And it's the same intensity that's threaded through the album, one borne of the duo's desire to not simply shock, but to unsettle and worry. Ideas are alighted upon and then tossed away like so much ephemera, a tactic that's laudable in theory but which results in an album that's hard to really love but easy to appreciate. You can love what Lightning Bolt make you feel – the swell of 'Colossus' is an elixir of power, 'Rain On Lake I'm Swimming In' is a time-travel capsule back to your youth, when things were simple and colourful – but Earthly Delights, as with all of their oeuvre, is a flyer for their live shows. And that's no bad thing.

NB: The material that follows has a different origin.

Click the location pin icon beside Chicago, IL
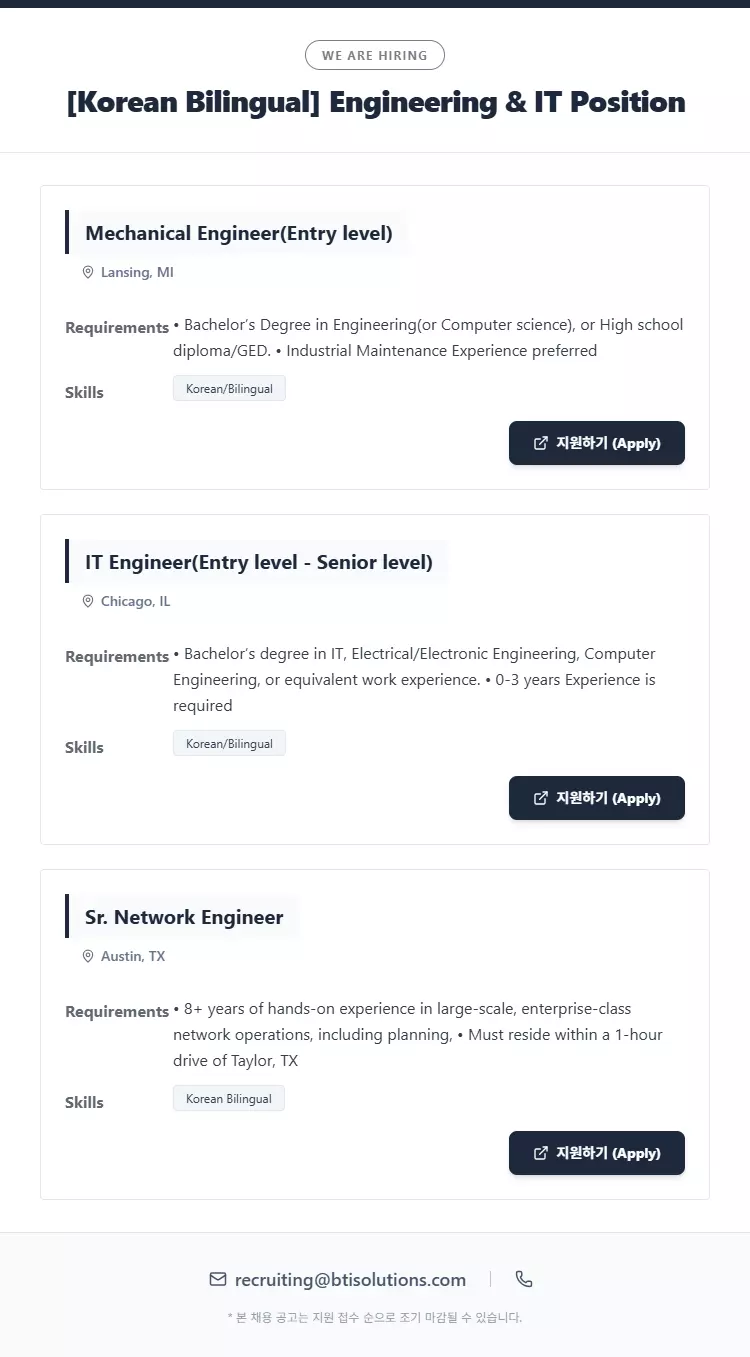Viewport: 750px width, 1357px height. coord(88,601)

The truth is, after listening to Earthly Pleasures for about a month it's still a weirdly shifting, morphing beast of a record that utterly resists definition. There's the towering 'Sound Guardians', of course, and 'Colossus', which could be categorised as stoner rock if the weed in question is some serious weapons-grade shit, dusted with a handful of hallucinatory chemicals and smoked in a dark room where executions once took place. But 'Flooded Chamber' is an aural nightmare, shrill and pinching and full of ripe hot madness. It feels like the voodoo call of some beheaded southern god beaten on a thousand drums and sliced out of raw flesh, while 'SOS' is simply brutality of sound.

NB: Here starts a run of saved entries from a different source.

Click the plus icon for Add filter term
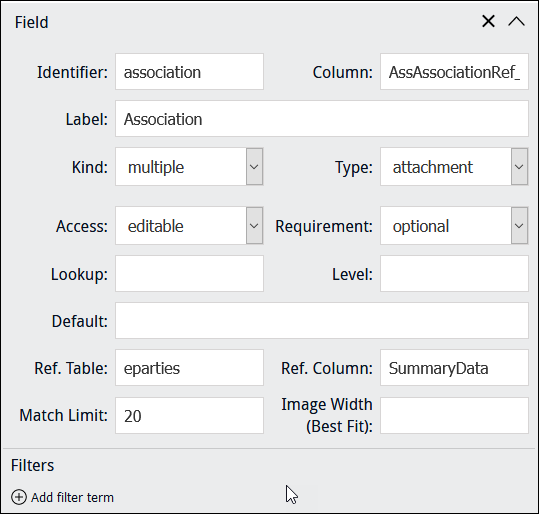 click(19, 497)
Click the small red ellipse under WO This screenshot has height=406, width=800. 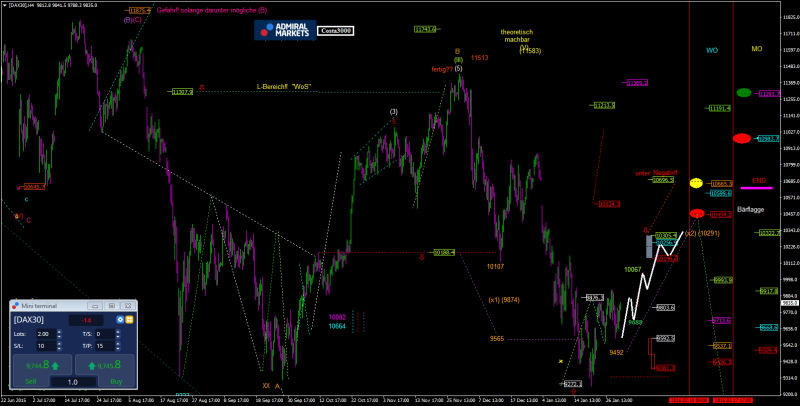click(696, 214)
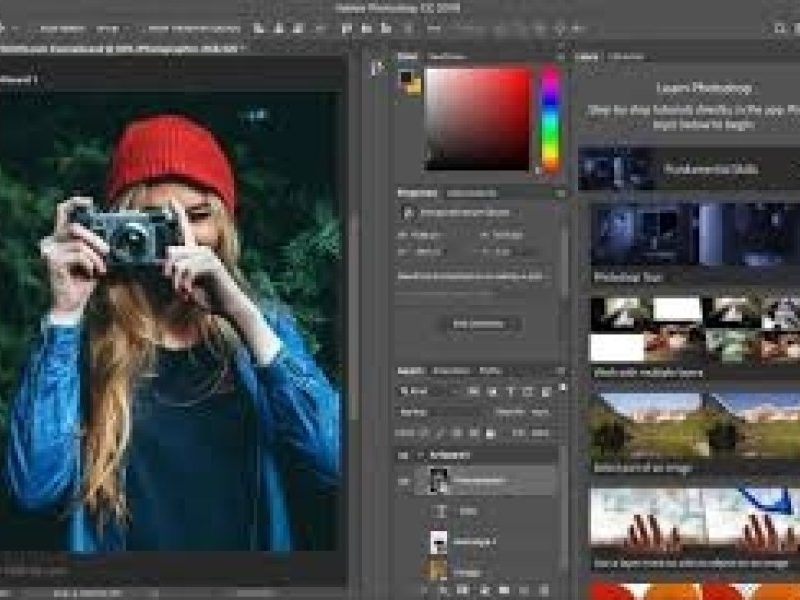Pick a color in the rainbow hue strip
800x600 pixels.
[550, 119]
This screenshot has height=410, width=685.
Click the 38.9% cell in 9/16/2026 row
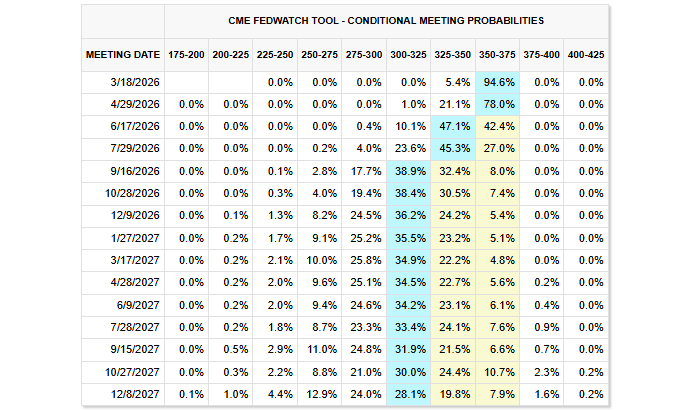coord(409,168)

There are, of course, heavier and weirder bands than Lightning Bolt, but it's those screams of sound on 'Flooded Chamber' and the galactic swirl of 'Rain On Lake I'm Swimming In', which is bedded by chattering ghosts desperate for attention, that make this record so baffling. Midway through the 12-minute 'Transmissionary' the earthquake guitars return, a welcome reintroduction after 'SOS'' schizophrenia, and it becomes evident that as fun as it is being fucked up and freaked out by a band, sometimes the most potent part of their arsenal is when they lock down a groove and crank it to glorious repetition. That might seem like anathema to the whole idea of Lightning Bolt, but considering 'Transmissionary' is a post-metal masterpiece in controlled violence there's evidence to back this argument up. As with 'Funny Farm' and 'Sound Guardians', the rough edges are still very much integral, but they're marshalled by a coherence of ideas and focus that, rather than diluting their appeal lasers it in to create something powerfully new. It speaks volumes that you could, theoretically, dance to 'Funny Farm' and enjoy all its unhinged pleasures and needle-thin thread of sanity with limbs a-flailing, maybe even in public. Maybe.

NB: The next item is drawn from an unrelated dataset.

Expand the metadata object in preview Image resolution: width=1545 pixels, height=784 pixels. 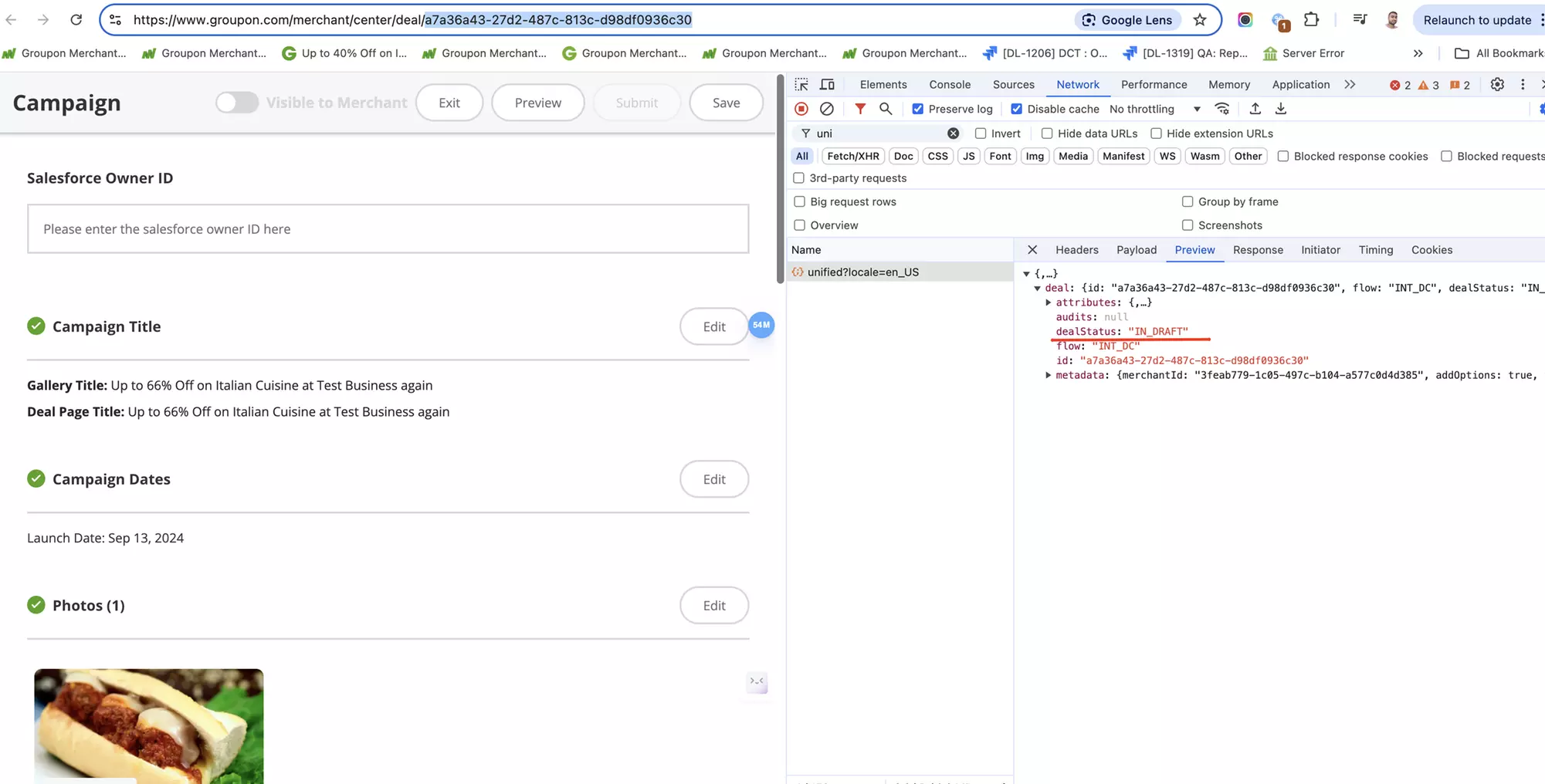(1049, 375)
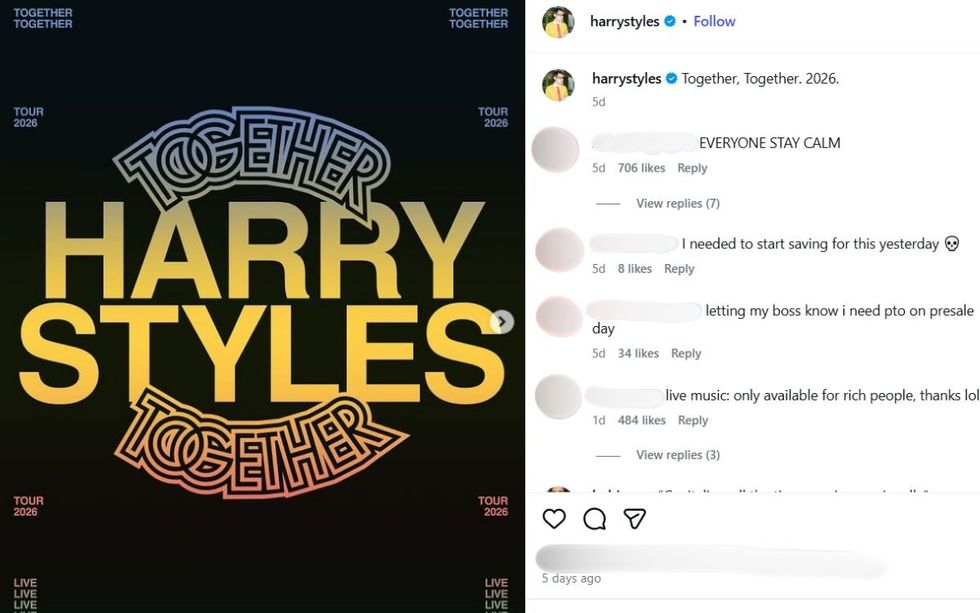Follow harrystyles using the Follow link
980x613 pixels.
tap(713, 20)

'The Sublime Freak' is a collage of terror, an unholy Frankenstein's monster that feels more like an incantation than a song. It's one of those moments, like 'Flooded Chamber', where Lightning Bolt seem to fall in love more with the idea of themselves than the actual practice: it's overlong and meanders noisily and will only be loved by the most contrary of buggers.

But the acid test of Earthly Delights is, of course, whether it sounds like any other band whatsoever. And it doesn't. It's thoroughly imperfect and makes a virtue of its messiness, proclaiming chaos the true victor, but sometimes, through the blitz, transformative and glorious in its flaws.